- Exercise inputs:
┌────────

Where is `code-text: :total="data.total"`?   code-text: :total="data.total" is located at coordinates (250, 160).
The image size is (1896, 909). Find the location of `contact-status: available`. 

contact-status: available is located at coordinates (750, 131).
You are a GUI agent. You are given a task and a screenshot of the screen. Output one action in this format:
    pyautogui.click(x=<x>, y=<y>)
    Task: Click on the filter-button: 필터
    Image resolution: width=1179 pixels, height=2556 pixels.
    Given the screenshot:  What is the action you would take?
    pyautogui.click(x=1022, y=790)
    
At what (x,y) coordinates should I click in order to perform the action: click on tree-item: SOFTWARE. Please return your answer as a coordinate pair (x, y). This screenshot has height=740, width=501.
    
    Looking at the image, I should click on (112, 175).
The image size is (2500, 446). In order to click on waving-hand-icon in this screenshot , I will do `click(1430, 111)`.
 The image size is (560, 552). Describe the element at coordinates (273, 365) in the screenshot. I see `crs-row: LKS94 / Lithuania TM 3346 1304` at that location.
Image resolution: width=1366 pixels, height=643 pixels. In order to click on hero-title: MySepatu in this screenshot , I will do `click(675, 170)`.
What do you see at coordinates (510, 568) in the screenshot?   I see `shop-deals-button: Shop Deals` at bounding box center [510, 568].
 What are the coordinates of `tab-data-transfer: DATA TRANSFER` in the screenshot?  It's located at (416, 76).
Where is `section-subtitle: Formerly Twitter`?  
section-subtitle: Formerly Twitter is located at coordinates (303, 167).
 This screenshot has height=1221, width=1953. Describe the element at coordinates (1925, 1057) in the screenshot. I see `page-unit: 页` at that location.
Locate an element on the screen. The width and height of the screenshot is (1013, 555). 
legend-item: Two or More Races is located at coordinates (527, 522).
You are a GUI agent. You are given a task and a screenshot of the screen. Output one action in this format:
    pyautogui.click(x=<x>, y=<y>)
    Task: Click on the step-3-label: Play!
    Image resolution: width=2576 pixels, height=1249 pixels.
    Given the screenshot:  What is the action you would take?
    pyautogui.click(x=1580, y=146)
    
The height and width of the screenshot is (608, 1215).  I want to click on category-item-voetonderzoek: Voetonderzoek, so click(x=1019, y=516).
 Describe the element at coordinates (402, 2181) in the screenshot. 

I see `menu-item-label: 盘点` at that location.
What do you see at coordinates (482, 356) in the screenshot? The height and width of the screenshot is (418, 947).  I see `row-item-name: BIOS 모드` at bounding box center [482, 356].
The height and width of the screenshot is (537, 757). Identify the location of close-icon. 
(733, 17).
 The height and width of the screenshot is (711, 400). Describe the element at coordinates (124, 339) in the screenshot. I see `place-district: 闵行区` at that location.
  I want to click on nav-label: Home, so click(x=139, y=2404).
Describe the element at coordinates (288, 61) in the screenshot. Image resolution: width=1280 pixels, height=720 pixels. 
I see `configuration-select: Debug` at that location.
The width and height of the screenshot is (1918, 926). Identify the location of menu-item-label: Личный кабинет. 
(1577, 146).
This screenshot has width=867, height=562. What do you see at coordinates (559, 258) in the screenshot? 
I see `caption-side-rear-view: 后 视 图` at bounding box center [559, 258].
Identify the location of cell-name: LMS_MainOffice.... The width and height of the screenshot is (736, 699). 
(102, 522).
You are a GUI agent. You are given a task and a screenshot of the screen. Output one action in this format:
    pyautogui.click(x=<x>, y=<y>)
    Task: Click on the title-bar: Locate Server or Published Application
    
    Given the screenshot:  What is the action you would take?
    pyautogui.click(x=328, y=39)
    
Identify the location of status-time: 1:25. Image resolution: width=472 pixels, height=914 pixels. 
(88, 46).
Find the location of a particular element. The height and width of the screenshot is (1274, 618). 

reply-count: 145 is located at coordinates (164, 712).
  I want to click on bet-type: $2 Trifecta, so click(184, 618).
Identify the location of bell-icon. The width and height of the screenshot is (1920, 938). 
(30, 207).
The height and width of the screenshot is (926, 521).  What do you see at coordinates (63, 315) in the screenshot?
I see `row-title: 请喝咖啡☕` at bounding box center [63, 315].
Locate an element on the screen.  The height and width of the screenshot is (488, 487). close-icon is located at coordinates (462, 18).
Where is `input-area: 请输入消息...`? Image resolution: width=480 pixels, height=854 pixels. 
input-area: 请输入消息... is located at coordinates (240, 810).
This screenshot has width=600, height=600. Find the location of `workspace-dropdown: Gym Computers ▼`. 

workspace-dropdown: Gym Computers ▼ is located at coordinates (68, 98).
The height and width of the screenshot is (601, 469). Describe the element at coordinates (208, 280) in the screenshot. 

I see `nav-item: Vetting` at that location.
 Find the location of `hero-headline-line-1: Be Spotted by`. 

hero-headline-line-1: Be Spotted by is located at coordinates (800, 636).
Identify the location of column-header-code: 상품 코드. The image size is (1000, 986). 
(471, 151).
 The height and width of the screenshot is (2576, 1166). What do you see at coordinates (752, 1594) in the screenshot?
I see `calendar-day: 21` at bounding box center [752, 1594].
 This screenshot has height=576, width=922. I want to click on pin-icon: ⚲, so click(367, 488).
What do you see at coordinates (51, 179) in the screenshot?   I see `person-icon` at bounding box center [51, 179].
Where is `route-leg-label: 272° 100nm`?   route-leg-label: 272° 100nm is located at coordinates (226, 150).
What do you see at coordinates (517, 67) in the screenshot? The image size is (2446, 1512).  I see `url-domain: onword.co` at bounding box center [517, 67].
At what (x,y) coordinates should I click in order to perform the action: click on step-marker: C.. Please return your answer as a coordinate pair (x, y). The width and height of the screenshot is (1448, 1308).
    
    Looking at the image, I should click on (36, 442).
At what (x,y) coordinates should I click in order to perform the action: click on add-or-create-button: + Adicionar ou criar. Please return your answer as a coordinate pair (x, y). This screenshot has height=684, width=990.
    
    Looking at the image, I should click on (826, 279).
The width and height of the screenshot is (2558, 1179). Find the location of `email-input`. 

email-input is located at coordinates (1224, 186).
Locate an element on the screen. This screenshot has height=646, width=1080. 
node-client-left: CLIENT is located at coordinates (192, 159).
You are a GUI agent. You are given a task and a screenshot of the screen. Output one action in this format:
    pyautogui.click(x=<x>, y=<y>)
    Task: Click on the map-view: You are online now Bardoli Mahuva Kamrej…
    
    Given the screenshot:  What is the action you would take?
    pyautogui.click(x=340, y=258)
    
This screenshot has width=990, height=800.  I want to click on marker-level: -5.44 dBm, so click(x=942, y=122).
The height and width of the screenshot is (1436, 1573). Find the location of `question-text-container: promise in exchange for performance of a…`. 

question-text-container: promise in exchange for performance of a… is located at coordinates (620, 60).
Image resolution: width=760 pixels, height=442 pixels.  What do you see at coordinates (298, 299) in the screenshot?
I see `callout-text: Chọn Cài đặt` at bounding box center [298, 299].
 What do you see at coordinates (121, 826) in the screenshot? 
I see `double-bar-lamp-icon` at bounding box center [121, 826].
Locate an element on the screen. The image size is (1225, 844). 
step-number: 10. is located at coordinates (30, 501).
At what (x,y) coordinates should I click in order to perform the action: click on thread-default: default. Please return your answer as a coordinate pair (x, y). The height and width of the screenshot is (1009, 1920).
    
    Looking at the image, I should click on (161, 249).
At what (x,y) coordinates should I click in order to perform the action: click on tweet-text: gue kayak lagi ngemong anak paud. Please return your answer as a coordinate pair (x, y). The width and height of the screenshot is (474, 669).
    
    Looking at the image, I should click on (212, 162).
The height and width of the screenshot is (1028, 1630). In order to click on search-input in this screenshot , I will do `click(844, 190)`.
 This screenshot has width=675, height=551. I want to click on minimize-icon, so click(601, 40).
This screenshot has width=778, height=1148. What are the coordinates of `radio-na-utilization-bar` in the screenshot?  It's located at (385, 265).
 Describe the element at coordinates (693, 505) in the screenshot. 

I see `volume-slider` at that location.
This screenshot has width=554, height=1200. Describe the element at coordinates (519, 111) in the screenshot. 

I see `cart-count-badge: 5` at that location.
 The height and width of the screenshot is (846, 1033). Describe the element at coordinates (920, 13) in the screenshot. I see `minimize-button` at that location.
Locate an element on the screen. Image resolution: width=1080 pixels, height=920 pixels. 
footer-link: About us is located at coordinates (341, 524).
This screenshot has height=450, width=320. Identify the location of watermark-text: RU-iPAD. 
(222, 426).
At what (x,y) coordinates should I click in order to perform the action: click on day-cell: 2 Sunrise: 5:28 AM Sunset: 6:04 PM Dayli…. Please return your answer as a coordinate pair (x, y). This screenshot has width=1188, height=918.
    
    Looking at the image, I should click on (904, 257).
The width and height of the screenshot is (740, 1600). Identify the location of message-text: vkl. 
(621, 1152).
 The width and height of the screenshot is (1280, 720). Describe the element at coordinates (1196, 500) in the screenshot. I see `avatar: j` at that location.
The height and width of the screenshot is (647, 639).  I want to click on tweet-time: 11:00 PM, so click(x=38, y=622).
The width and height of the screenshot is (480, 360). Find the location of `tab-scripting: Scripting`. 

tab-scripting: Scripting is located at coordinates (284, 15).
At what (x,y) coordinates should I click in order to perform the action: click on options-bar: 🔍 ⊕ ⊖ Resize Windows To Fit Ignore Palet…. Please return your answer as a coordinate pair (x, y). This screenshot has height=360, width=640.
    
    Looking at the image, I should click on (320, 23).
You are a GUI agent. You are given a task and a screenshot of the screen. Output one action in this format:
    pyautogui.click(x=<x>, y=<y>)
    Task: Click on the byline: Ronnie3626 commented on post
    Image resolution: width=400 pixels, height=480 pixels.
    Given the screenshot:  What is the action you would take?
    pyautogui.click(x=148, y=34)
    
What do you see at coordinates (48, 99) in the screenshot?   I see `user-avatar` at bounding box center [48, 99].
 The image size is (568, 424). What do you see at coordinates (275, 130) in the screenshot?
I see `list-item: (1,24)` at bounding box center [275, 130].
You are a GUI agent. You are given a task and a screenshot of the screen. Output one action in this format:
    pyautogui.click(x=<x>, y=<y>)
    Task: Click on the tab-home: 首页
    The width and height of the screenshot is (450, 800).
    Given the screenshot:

└────────

- Exercise description: Copy out the data from the line with "coordinates (226, 150)." up to and including the line with "pyautogui.click(x=340, y=258)", reproducing every line character for character.

- Solution:
Where is `route-leg-label: 272° 100nm`?   route-leg-label: 272° 100nm is located at coordinates (226, 150).
What do you see at coordinates (517, 67) in the screenshot? The image size is (2446, 1512).  I see `url-domain: onword.co` at bounding box center [517, 67].
At what (x,y) coordinates should I click in order to perform the action: click on step-marker: C.. Please return your answer as a coordinate pair (x, y). The width and height of the screenshot is (1448, 1308).
    
    Looking at the image, I should click on (36, 442).
At what (x,y) coordinates should I click in order to perform the action: click on add-or-create-button: + Adicionar ou criar. Please return your answer as a coordinate pair (x, y). This screenshot has height=684, width=990.
    
    Looking at the image, I should click on (826, 279).
The width and height of the screenshot is (2558, 1179). Find the location of `email-input`. 

email-input is located at coordinates (1224, 186).
Locate an element on the screen. This screenshot has height=646, width=1080. 
node-client-left: CLIENT is located at coordinates (192, 159).
You are a GUI agent. You are given a task and a screenshot of the screen. Output one action in this format:
    pyautogui.click(x=<x>, y=<y>)
    Task: Click on the map-view: You are online now Bardoli Mahuva Kamrej…
    
    Given the screenshot:  What is the action you would take?
    pyautogui.click(x=340, y=258)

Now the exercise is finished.